> _SET TASK_
Rewrite the records from the line containing "This screenshot has" through the line containing "point(737,127)", requests included, adding 88 to every coordinate in the answers. Leave the pictures out.

# DATA PROVIDED start

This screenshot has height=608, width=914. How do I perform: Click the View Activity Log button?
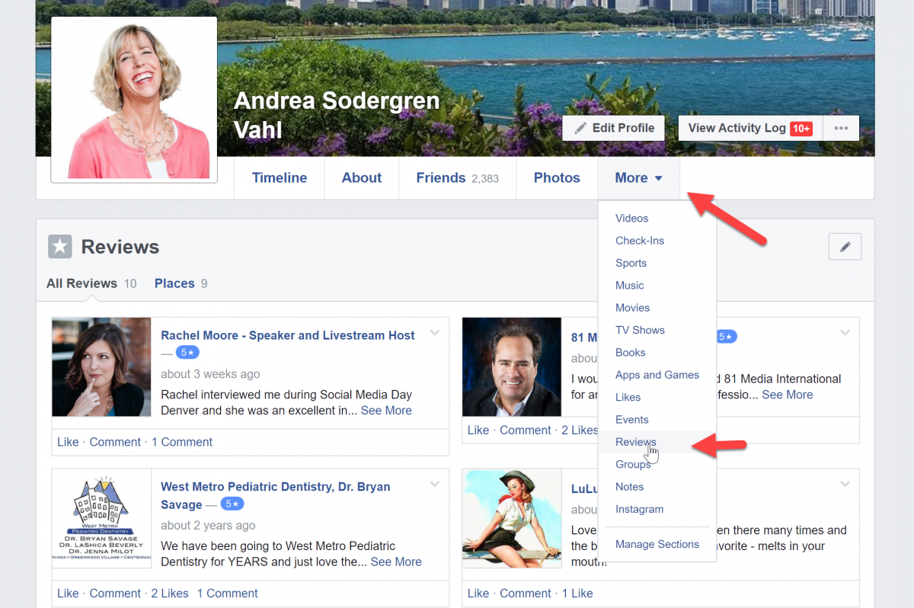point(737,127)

# DATA PROVIDED end
# DATA PROVIDED start

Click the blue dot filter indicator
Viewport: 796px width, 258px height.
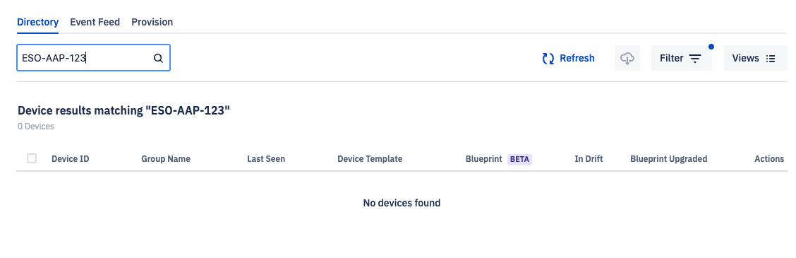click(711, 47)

# DATA PROVIDED end

> _RESULT_
This screenshot has height=608, width=914. How do I perform: Click the View Activity Log button?
point(825,215)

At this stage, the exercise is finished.